Enfin M. [Z] [T] et Mme [C] [F] ne sauraient déduire du fait que Mme [V] [O] veuve [T] aurait payé à des tiers diverses factures relatives aux vignes lui restant, le fait que M. [CN] [T] n’aurait pas exécuté personnellement son obligation d’entretien. (Pièces appelants 31 à 33)
En effet, comme le soulève l’intimé dans ses conclusions, lesdites factures sont relatives à l’achat de fournitures et matériel, alors qu’au titre de l’obligation inhérente à la donation de 1988, M. [CN] [T] ne devait l’exécution que d’une prestation de travail en nature.
En conséquence il ressort de l’ensemble de ces éléments que les appelants n’apportent pas la preuve de l’inexécution par leur frère de l’obligation dont il avait la charge au titre de la donation du 27 février 1988 et, qu’au contraire, M. [CN] [T] justifie par un faisceau d’éléments de l’exécution en nature de cette obligation.
Il s’ensuit que la décision déférée, ordonnant à la charge de M. [CN] [T] le rapport à succession de l’objet de la donation du 27 février 1988 mais avec déduction, à liquider par le notaire, du montant de la charge inhérente à cette donation, devra être confirmée.
— IV – Sur les dépens et les frais irrépétibles de procédure :
Il ressort des articles 696 et 700 du code de procédure civile que la partie perdante est condamnée aux dépens et que, sauf considération d’équité, la partie tenue aux dépens doit supporter les frais irrépétibles de procédure exposés par l’autre partie.
En l’espèce les parties n’ont pas saisi la cour de la réformation des dépens de première instance.

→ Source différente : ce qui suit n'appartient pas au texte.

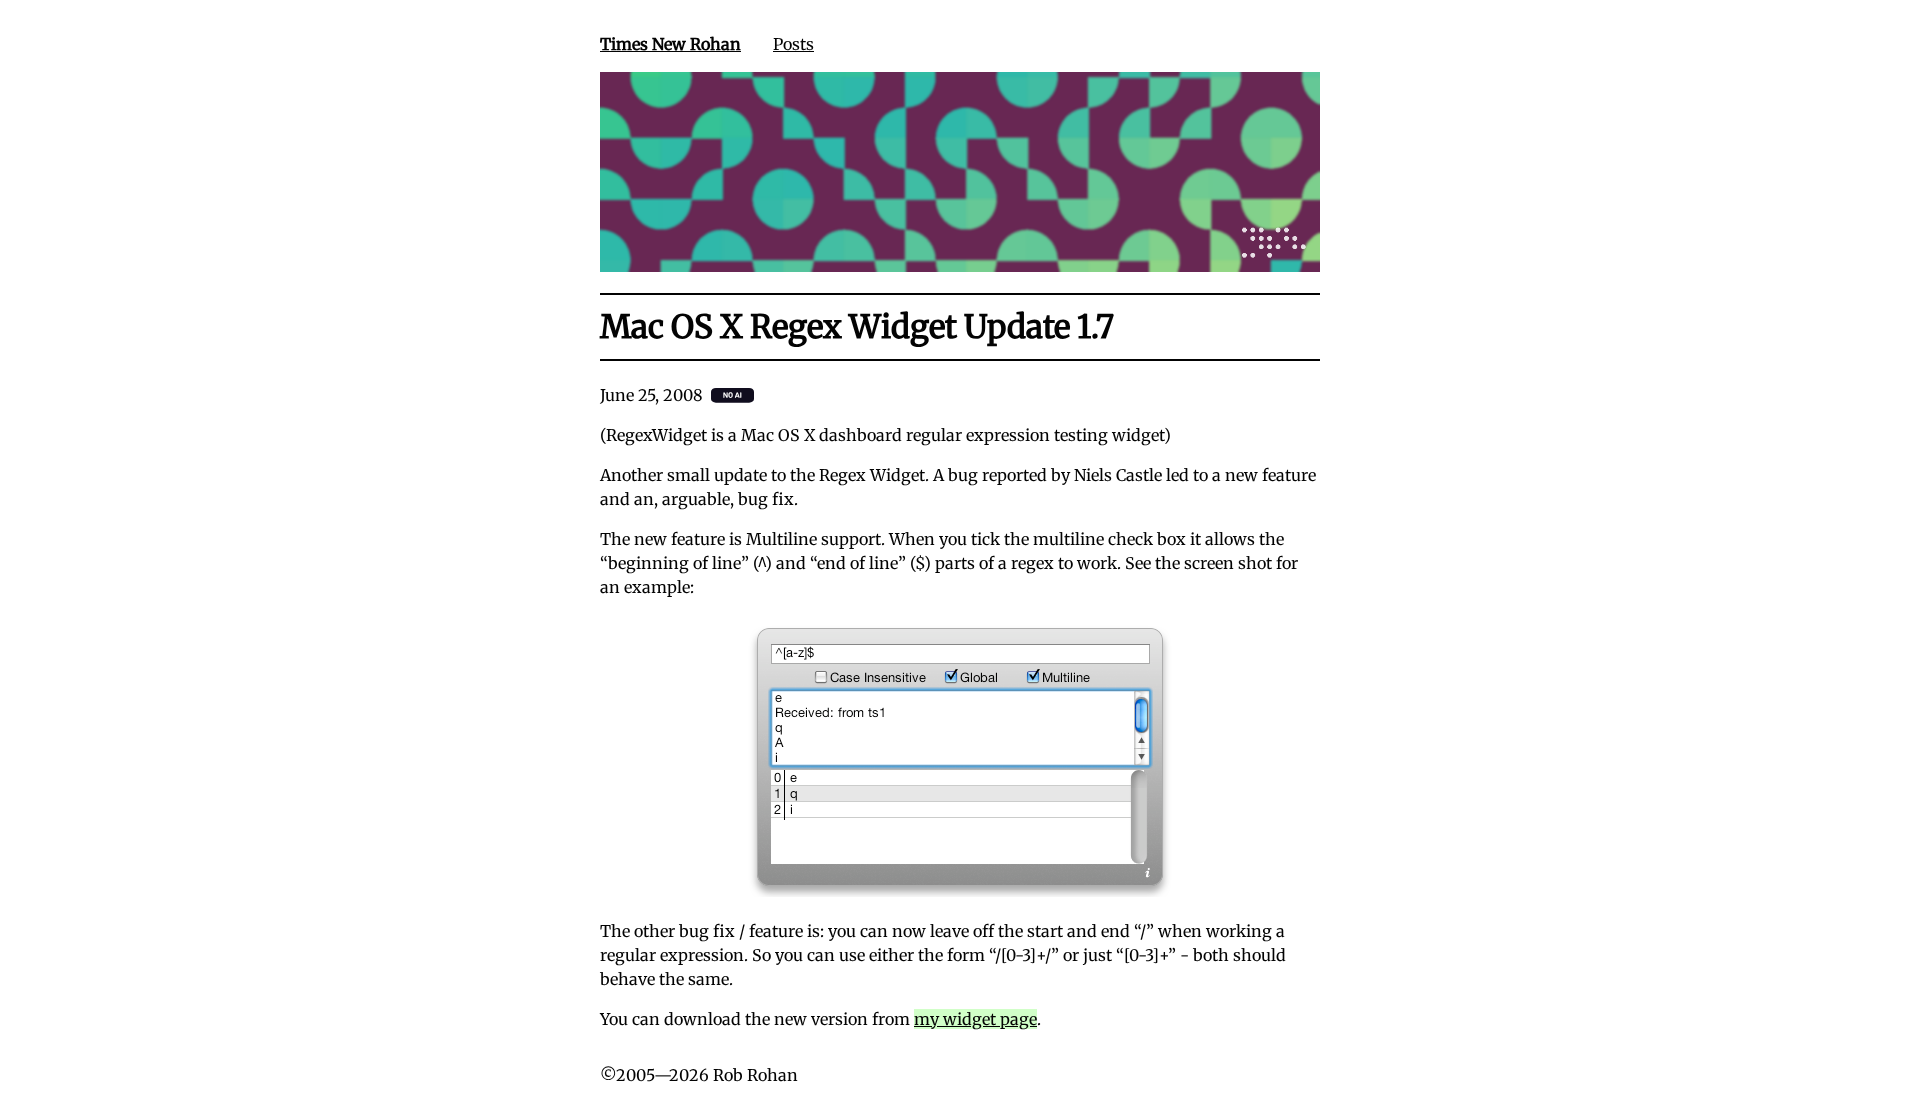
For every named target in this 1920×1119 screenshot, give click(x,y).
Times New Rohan (670, 44)
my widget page (975, 1019)
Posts (793, 44)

M. [Z] [T] et Mme [C] [F] qui succombent à leur appel devront être tenus des dépens de l’appel et devront indemniser M. [CN] [T] à hauteur de 2 000 euros au titre des frais irrépétibles de procédure qu’il a été contraint d’engager pour soutenir l’appel.
PAR CES MOTIFS
La cour, statuant publiquement et contradictoirement dans les limites de l’appel principal et de l’appel incident.
Confirme le jugement prononcé par le tribunal judiciaire de Troyes le 4 octobre 2024 (RG N° 22/001903) en toutes ses dispositions déférées excepté en ce qui concerne les montants des rapports à succession relatifs aux «dons manuels» devant être effectués par M. [CN] [T] dans la masse successorale issue de la succession de Mme [V] [O] veuve [T].
— 16 -
Statuant de nouveau sur cette seule disposition,
Condamne M. [CN] [T] à rapporter à la masse active de la succession de Mme [V] [O] veuve [T] les dons manuels dont il a été gratifié (cartes bancaires et chèques) à hauteur de 20 107,99 euros.
Y ajoutant,
Condamne in solidum entre eux M. [Z] [T] et Mme [C] [F] aux dépens de l’appel dont distraction au profit de l’avocat constitué pour l’intimé dans les limites et conditions de l’article 699 du code de procédure civile.
Condamne in solidum entre eux M. [Z] [T] et Mme [C] [F] à payer à M. [CN] [T] la somme de 2 000 euros au titre des frais irrépétibles de procédure d’appel.